Today on The Think Tank: an open letter from Safety Director Charles Hineman to the Fisher Tank team. Charles (a.k.a. "CJ") writes about how safety becomes a part of a company's culture and what that means for the organization as a whole. Fisher Tank Company recently celebrated one full year with no OSHA recordables. We're proud of that milestone, but we recognize that in the tank construction industry, as with any industry, safety has to be at the forefront every single day.
What is a Good Safety Culture?
(photo right: a Fisher Tank Company Field Foreman tests out a safety harness during a demonstration at a recent Fisher Tank Foremen's Meeting & Training Session.)
A question about safety culture once came up during a safety meeting, “What is the definition of a good Safety Culture?” Several different answers were offered: “It means no one gets hurt,” “No OSHA violations,” “Good safety audits,” “Management involvement”, etc… All of these are really good answers, and to be honest it’s a huge accomplishment to get one or two answers let alone five or six! But the response given that best answered the question was: “A good safety culture is when members of the organization make the right decisions when no one is watching.” For this tank builder, a strong safety culture is vital to our success. No one in the tank construction industry can succeed without an excellent safety record and a total commitment to safety at every level.
Safety in Tank Construction Requires a Safety Mindset
This past February, Fisher Tank Company achieved a tremendous milestone: we completed an entire year without having an OSHA recordable injury. Every one of us should be proud of this achievement. Every day we are cutting and rolling and blasting and painting steel plates in our fabrication shops and constructing and repairing field erected welded steel tanks on jobsites all over the U.S. Every project involves dangerous work and requires active safety. (See some of our favorite tips for tank safety here.) Achieving safety milestones like 365 days without a recordable incident would not be possible without having the right attitudes, beliefs, and values throughout every level of the organization. Our safety cutlure is the backbone of the work we do.
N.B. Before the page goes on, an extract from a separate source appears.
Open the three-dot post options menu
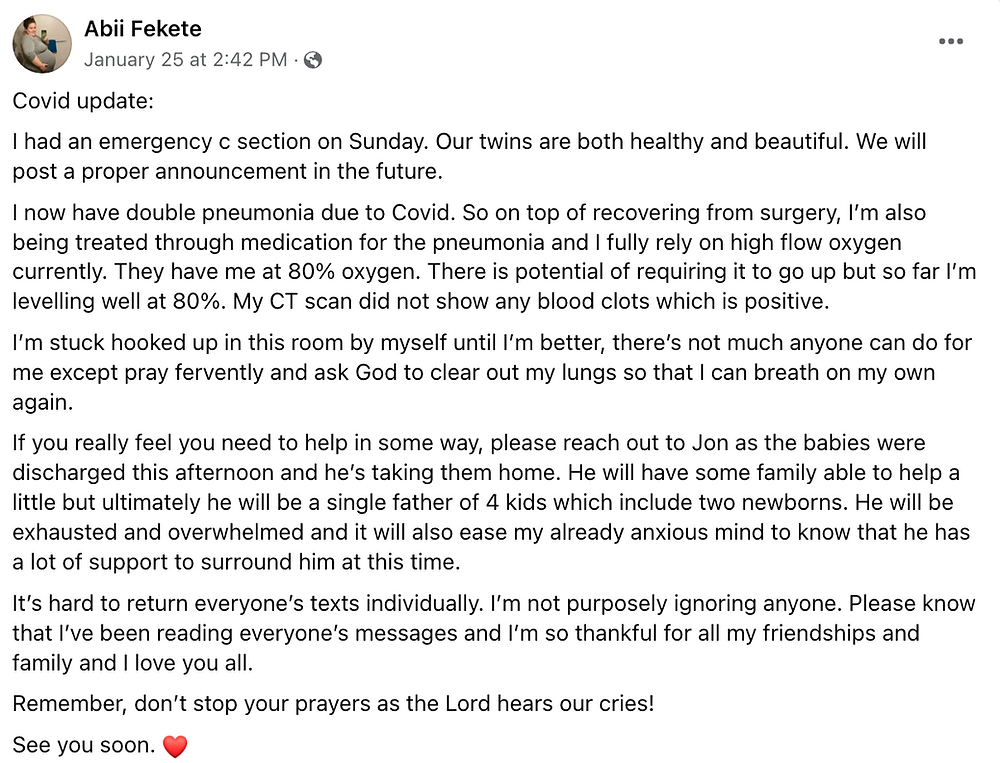Viewport: 1000px width, 763px height. (x=950, y=41)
Safety Requires Day In/Day Out Attention by Every Employee
(photo right: employees of Fisher Tank Company's Leesville, SC, fabrication facility live out our safety culture every single day. Here they're modeling our exclusive 2017 Safety Achievement Award Fisher Tank Beanies!)
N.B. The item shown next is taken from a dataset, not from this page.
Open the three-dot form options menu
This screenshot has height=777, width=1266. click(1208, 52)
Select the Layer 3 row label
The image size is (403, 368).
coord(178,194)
Achieving a good safety culture, along with milestones like this, does not just happen overnight. And while it takes years to achieve good safety culture, that same safety culture can be broken very quickly. Every level of the organization needs to stay vigilant in promoting high safety expectations, proper preplanning, continuous education and training, and personal accountability. But back to the response given to the original question: “How do you act when you’re driving alone in the car and you get that phone call or text? What do you do when the load on the hook is just over the capacity of load chart? Do you take the time to report that near miss if no one else saw it? Are you completing your inspections and safety paper work with integrity? Do you take the extra the time to get the right tool or piece of equipment needed to safely do the job? “ Safety is not passive, and keeping one another safe takes effort every day. See our Safety Saboteur blog post to assess your own safety habits.
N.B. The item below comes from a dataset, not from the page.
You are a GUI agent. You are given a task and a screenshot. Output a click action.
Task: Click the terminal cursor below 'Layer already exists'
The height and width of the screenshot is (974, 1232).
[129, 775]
Whatever the scenario or situation, every person at every level must make the right decision, because our safety culture is based on our combined efforts, attitudes, and values toward Fisher Tank’s safety program. We are happy to recognize our accomplishments, but the job isn’t done yet. In an ever-changing industry, each day presents new challenges and obstacles. We have to rise to these challenges and continue to improve and evolve our safety program. Safety, Quality, Productivity...And In That Order.
Here's to another 365 days of safe work as we fabricate, construct, repair and paint welded steel storage tanks in 2017!
Charles "C.J." Hineman, Safety Director
Fisher Tank Company
Pictured: CJ Hineman, Safety Director, & Mike Szelak, President & CEO. CJ started his Fisher Tank career as a college intern in our Safety Department. We're celebrating his 10th anniversary with Fisher this month. Congratulations, CJ!